È una domanda che ultimamente ronza spesso nella mia testa.
Quando ho partecipato alla PyCon di quest’anno sono rimasto sorpreso nel vedere che sviluppatori professionisti , legati storicamente a sistemi GNU/Linux, utilizzavano nel lavoro quotidiano macchine Apple (tipicamente MacBook per esigenze di portabilità).
Python è un linguaggio Open Source e quindi è abbastanza naturale trovare in simili contesti team che fanno, di questa metodologia di sviluppo, il perno della propria filosofia aziendale.
Ed Apple, per scelte di marketing, viene collocata invece spesso sulla “sponda opposta del fiume”, perché spinge i propri prodotti puntando sull’unicità degli stessi, sul design, sull’essere quasi status symbol e un po’ glamour, insomma l’esatto contrario dei sistemi marchiati dal famoso pinguino.
Una frase di Fabrizio Milo, membro dello staff organizzatore di PyCon, mi aveva particolarmente colpito, seppur detta col sorriso: “Ultimamente sono passato a lavorare su MacOSX, che è il sistema più chiuso che esista”.
In ambiente accademico la diffusione di computer Apple è invece un dato di fatto da un paio d’anni, probabilmente grazie all’appeal che il marchio della mela morsicata riesce ad esercitare sulle nuove generazioni.
Due indizi fanno una prova? Forse.
Qualche giorno fa’ OSNews ha pubblicato un articolo in cui sono stati raccolti pareri interessanti in proposito.
Nonostante la gioventù della piattaforma, rispetto a all’ecosistema GNU/Linux, Apple dalla sua ha due carte da giocare: l’unicità (un solo Desktop Environment e non dieci) e maggiore usabilità (frutto di guidelines HCI note da più di 25 anni) del proprio sistema unite alla disponibilità di alcuni dei maggiori tool di sviluppo OpenSource come Eclipse, NetBeans e Vim.
La questione è interessante ma al tempo stesso si scontra con un problema di maggiore importanza e che accomuna MacOSX e Linux: essere competitivi con Windows.

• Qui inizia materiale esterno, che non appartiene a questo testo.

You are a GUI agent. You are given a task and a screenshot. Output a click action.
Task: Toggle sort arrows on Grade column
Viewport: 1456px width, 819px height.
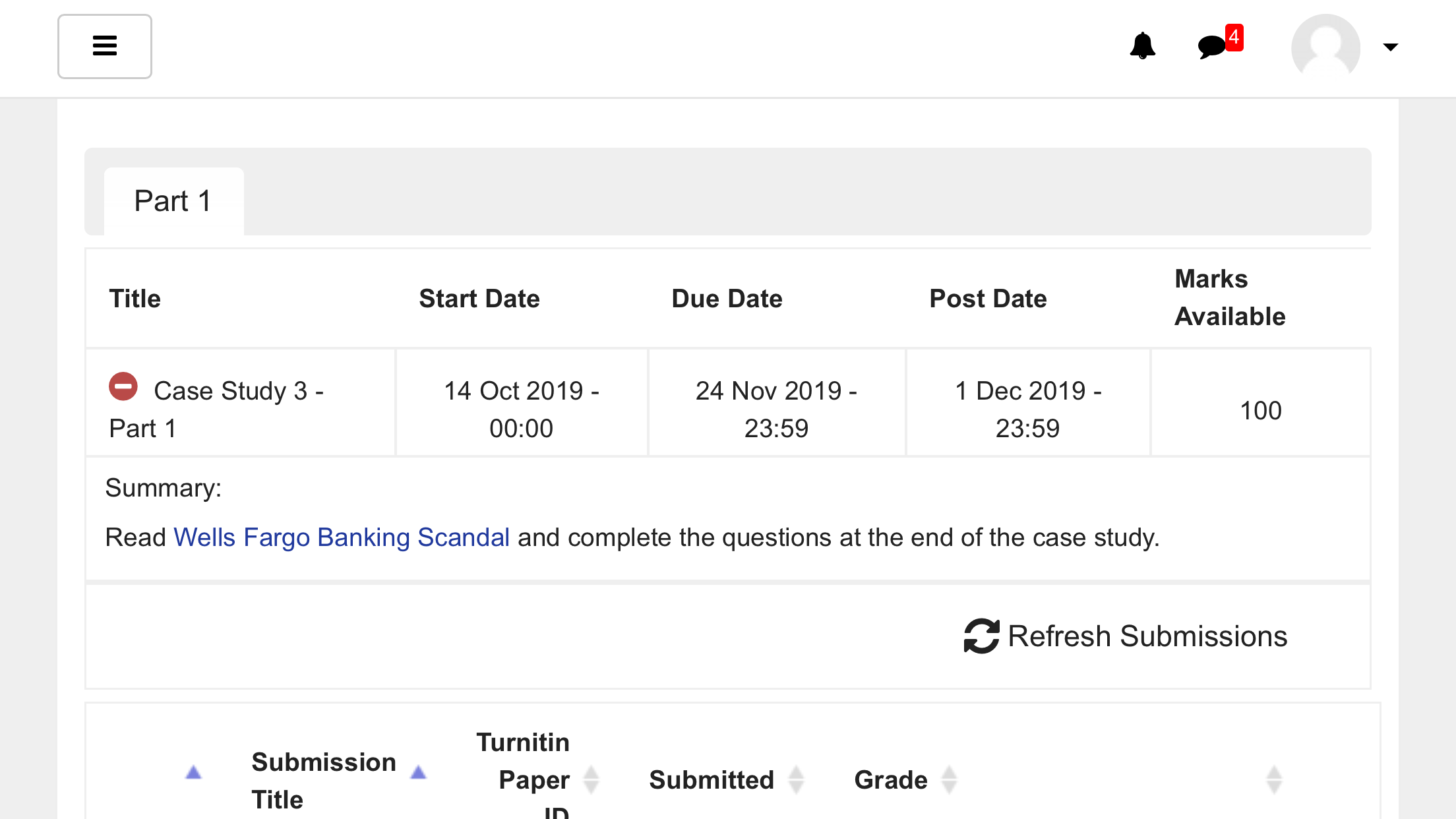949,780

In questi anni la Microsoft è riuscita, soprattutto con .NET e Visual Studio , a fornire un ambiente di sviluppo integrato estendibile e talmente solido da suscitare l’interesse di software house terze che rendono disponibili i propri applicativi solamente per la piattaforma made in Redmond.
È chiaro che non è la medesima situazione,in termini di diffusione,rispetto alle percentuali di share del mercato dei sistemi operativi; ma è altrettanto vero che MacOSX e Linux, se vogliono puntare alto, non possono pensare di sottrarsi cervelli a vicenda, ma convincere gli sviluppatori Windows ad abbandonarlo perché in grado di offrire gli stessi strumenti in termini di produttività.